🤖 AI Summary
To address the challenge of simultaneously achieving security, performance, and scalability for NVMe-over-Fabrics (NVMe-oF) disaggregated storage in confidential computing environments, this paper proposes a hardware-coordinated secure storage management framework. Our approach integrates confidential computing, NVIDIA BlueField-3 SmartNIC acceleration, and a streamlined IPSec design to eliminate redundant security overhead. Key contributions include: (1) a lightweight control-path enhancement and counter-leasing protocol enabling protocol-agnostic access control and freshness guarantees without modifying the NVMe-oF specification; (2) a Hazel Merkle Tree optimized for NVMe metadata, enabling efficient, low-overhead data integrity verification; and (3) holistic hardware-software co-design for end-to-end trust.
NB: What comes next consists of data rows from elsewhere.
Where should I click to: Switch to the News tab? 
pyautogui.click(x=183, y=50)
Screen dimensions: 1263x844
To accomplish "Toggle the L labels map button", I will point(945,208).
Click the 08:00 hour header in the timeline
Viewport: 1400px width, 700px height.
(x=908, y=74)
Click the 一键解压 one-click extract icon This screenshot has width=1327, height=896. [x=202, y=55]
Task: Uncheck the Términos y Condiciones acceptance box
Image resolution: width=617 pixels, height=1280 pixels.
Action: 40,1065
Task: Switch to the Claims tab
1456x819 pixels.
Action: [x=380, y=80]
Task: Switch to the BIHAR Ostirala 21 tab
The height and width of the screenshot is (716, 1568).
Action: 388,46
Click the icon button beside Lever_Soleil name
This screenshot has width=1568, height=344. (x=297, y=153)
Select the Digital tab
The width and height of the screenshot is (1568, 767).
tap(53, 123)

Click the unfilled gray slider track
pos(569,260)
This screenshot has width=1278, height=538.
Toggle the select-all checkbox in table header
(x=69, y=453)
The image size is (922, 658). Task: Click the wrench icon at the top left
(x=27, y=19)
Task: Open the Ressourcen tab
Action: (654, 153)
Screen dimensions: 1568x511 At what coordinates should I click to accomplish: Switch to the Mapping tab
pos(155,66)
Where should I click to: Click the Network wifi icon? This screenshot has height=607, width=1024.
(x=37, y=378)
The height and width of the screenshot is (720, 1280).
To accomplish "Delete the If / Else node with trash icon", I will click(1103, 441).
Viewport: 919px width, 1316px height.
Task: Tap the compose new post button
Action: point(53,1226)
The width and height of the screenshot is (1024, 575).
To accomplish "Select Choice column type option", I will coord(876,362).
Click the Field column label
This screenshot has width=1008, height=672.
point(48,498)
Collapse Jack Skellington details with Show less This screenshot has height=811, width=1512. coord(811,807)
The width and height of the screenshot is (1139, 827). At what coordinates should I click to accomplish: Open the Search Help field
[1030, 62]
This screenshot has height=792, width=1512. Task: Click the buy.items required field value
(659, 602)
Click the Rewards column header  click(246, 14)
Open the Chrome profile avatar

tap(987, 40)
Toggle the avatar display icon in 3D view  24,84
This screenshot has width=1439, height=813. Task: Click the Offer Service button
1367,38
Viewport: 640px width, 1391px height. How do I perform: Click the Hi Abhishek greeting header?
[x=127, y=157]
Evaluated under AI training and synthetic workloads, the prototype incurs only ~2% performance overhead while sustaining line-rate throughput and robust protection against resource abuse—significantly improving the security-performance trade-off in disaggregated storage systems.
📝 Abstract
Disaggregated storage with NVMe-over-Fabrics (NVMe-oF) has emerged as the standard solution in modern data centers, achieving superior performance, resource utilization, and power efficiency. Simultaneously, confidential computing (CC) is becoming the de facto security paradigm, enforcing stronger isolation and protection for sensitive workloads. However, securing state-of-the-art storage with traditional CC methods struggles to scale and compromises performance or security. To address these issues, we introduce sNVMe-oF, a storage management system extending the NVMe-oF protocol and adhering to the CC threat model by providing confidentiality, integrity, and freshness guarantees. sNVMe-oF offers an appropriate control path and novel concepts such as counter-leasing. sNVMe-oF also optimizes data path performance by leveraging NVMe metadata, introducing a new disaggregated Hazel Merkle Tree (HMT), and avoiding redundant IPSec protections. We achieve this without modifying the NVMe-oF protocol. To prevent excessive resource usage while delivering line rate, sNVMe-oF also uses accelerators of CC-capable smart NICs. We prototype sNVMe-oF on an NVIDIA BlueField-3 and demonstrate how it can achieve as little as 2% performance degradation for synthetic patterns and AI training.